Ah, the sounds of life. Cage gets name-dropped by everyone, his epithets repeated blindly but few and far between are the sound artists who actually walk the path and beyond, truly paying attention to the sonic world around us and, most importantly for a "product" like a cd, manage to bring it to the ears of the listener in a convincing manner.
This two-disc release by Gen Ken Montgomery does just that and is one of the more fascinating documents I've heard in a while. His sources might be (mistakenly) described as mundane and range across the natural and manmade landscape: radiators, birds eating, crayons, bath drains, laminators, voices, street noise-all suitable grist. Montgomery enhances these sounds liberally but, crucially, never allows their rough-hewn nature to dissipate to academic musings, always retaining the real life grittiness. Most of the pieces are relatively short, devoting themselves to the exploration and sonic evisceration of a given aural generator.

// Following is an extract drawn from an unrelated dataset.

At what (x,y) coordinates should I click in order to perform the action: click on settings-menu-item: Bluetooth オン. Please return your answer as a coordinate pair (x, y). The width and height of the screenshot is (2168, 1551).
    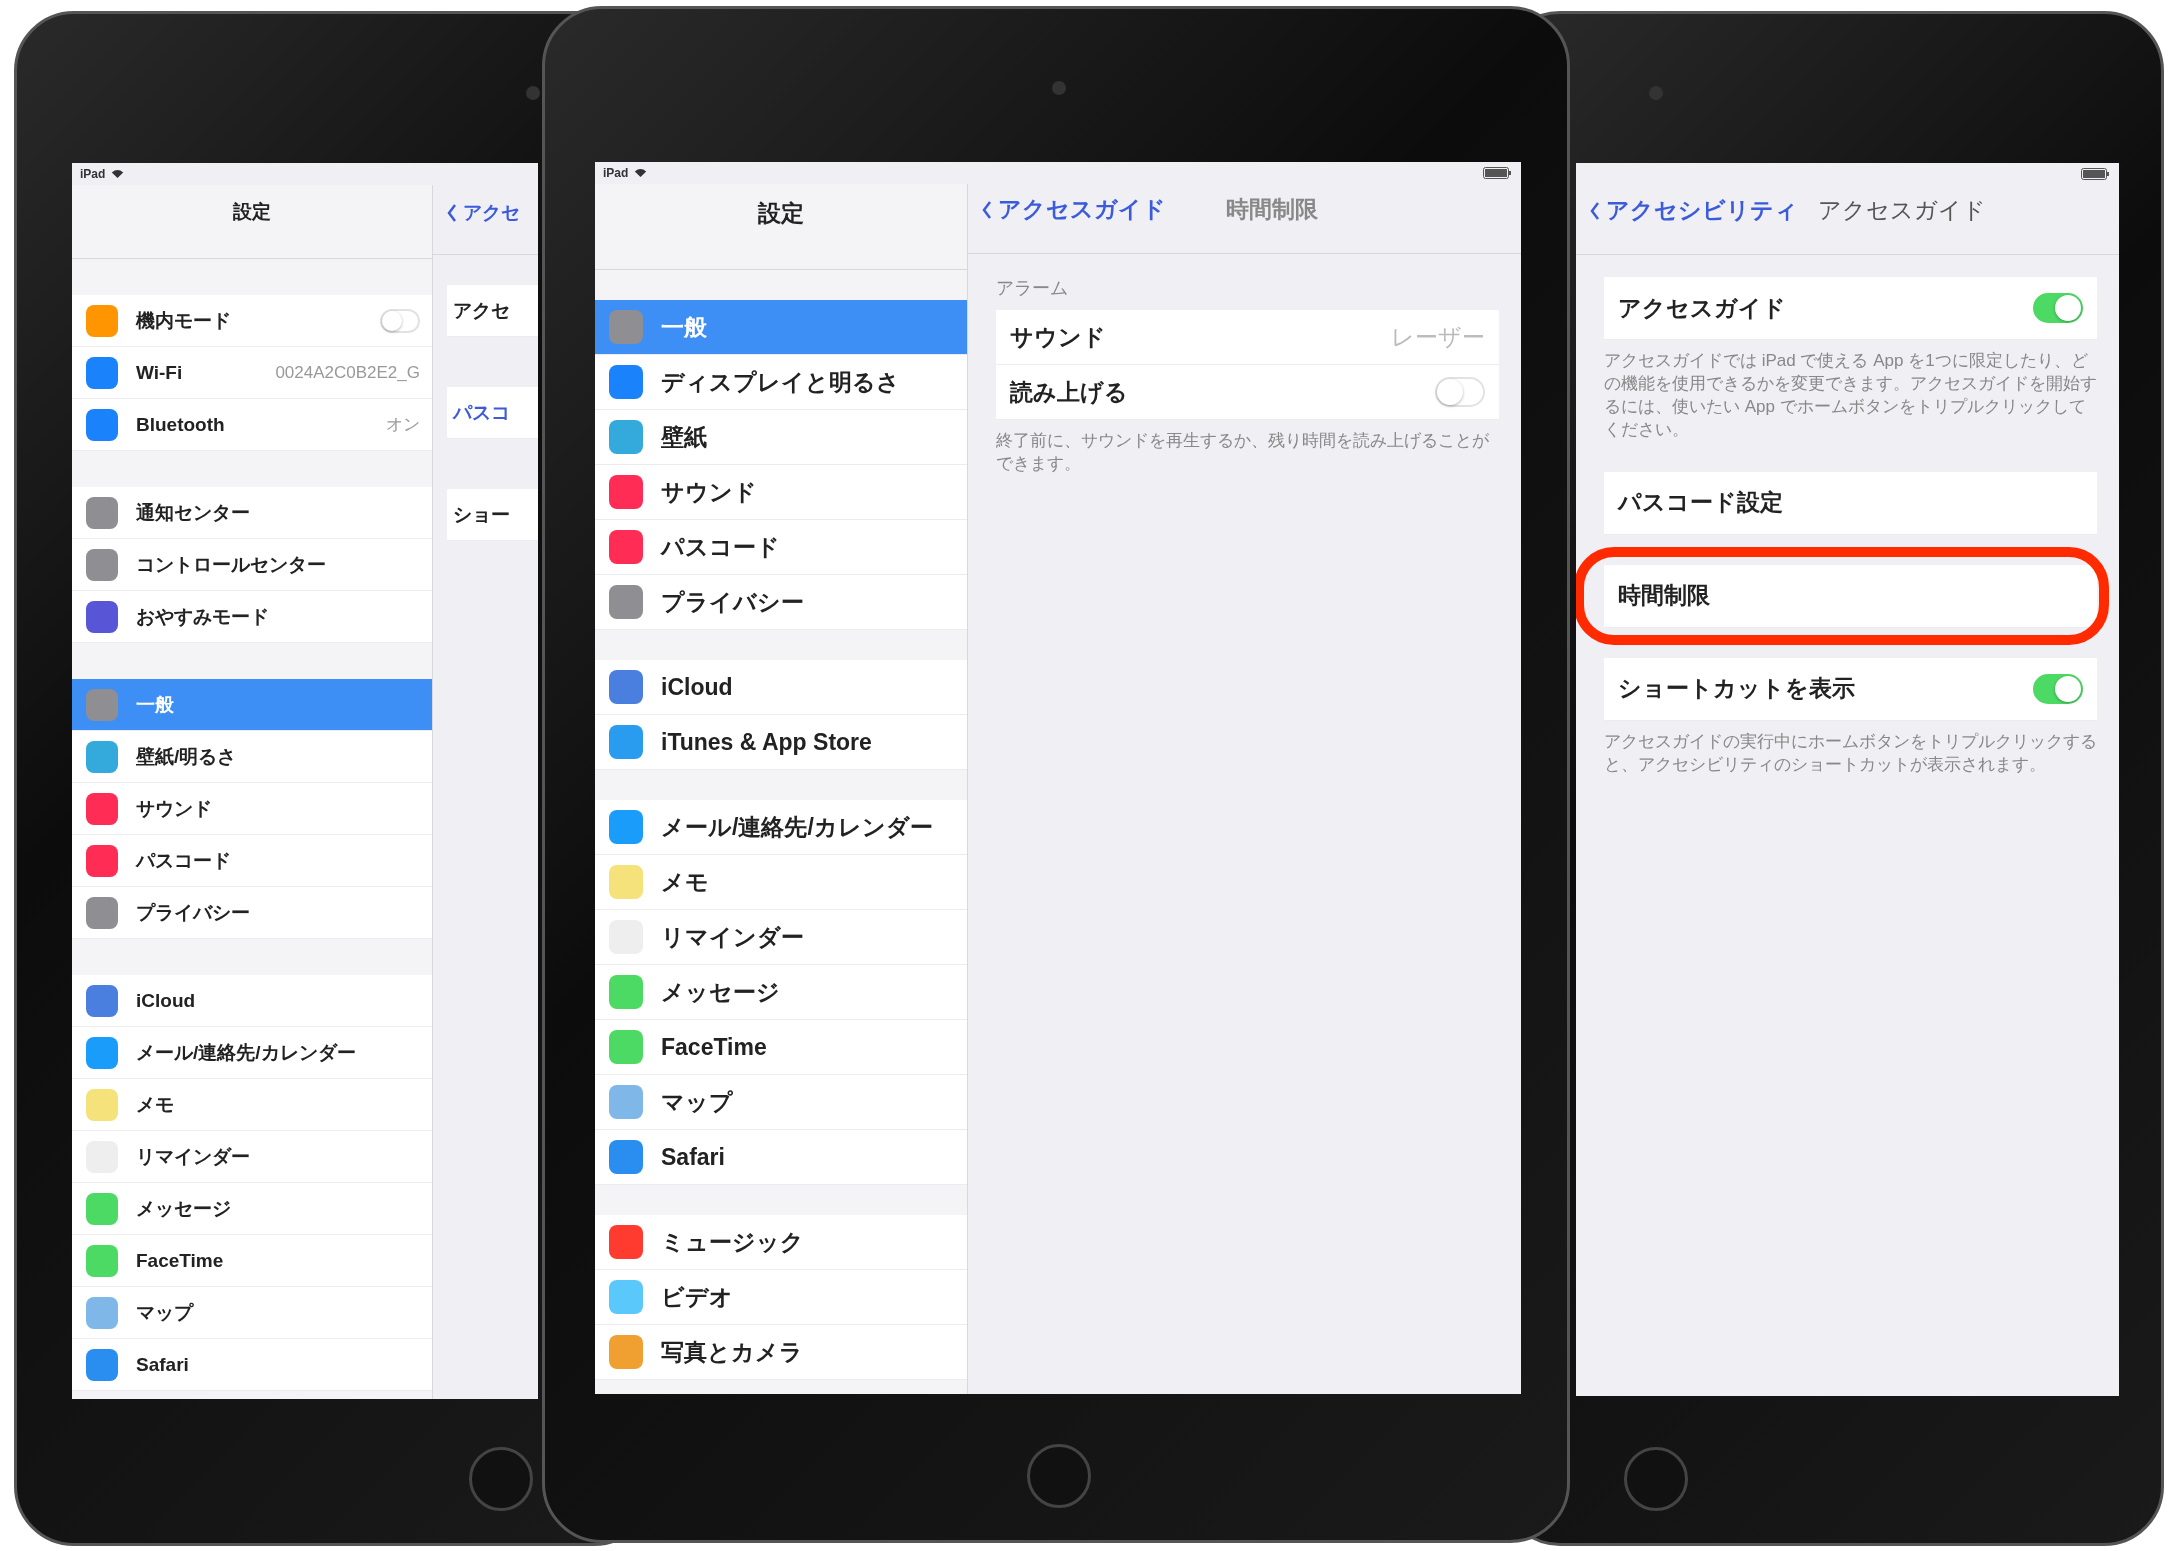
    Looking at the image, I should click on (252, 425).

These tend to be more or less impressive on their own (notably, "Goafishbreath", wherein the material is derived from the breaths between words in the text of a spoken story), but the several lengthier works take on epic scalar qualities, not so much imposed by the composer, but evolving from their own inherent complexity. "Father Demo Swears", for violin, voice, microphone hung outside window and four simultaneously played cassettes, swells into an immense maelstrom or roars, clicks, drones, engines, dog barks and who-knows-what-else, always retaining an organic integrity that allows it to unfold in almost narrative fashion. Superb and challenging in an entirely different fashion, "Droneskipclickloop" begins as a quasi-natural soundscape full of what seem to be augmented emulations of insect chirpings and the like, forming overlapping repeated patterns. Over the course of its 52 minutes, however, it evolves into a relentless series of loops, more purely electronic in aspect, the in cessant patterns iterated in a way that verges on the seriously aggravating but tiptoeing on the boundary between that and absolutely absorbing. It even establishes a subtly funky groove about half way through.
Challenging stuff, for the conception and forceful imagination behind the pieces as much as for the sounds themselves, it is highly recommended to all connoisseurs of noise.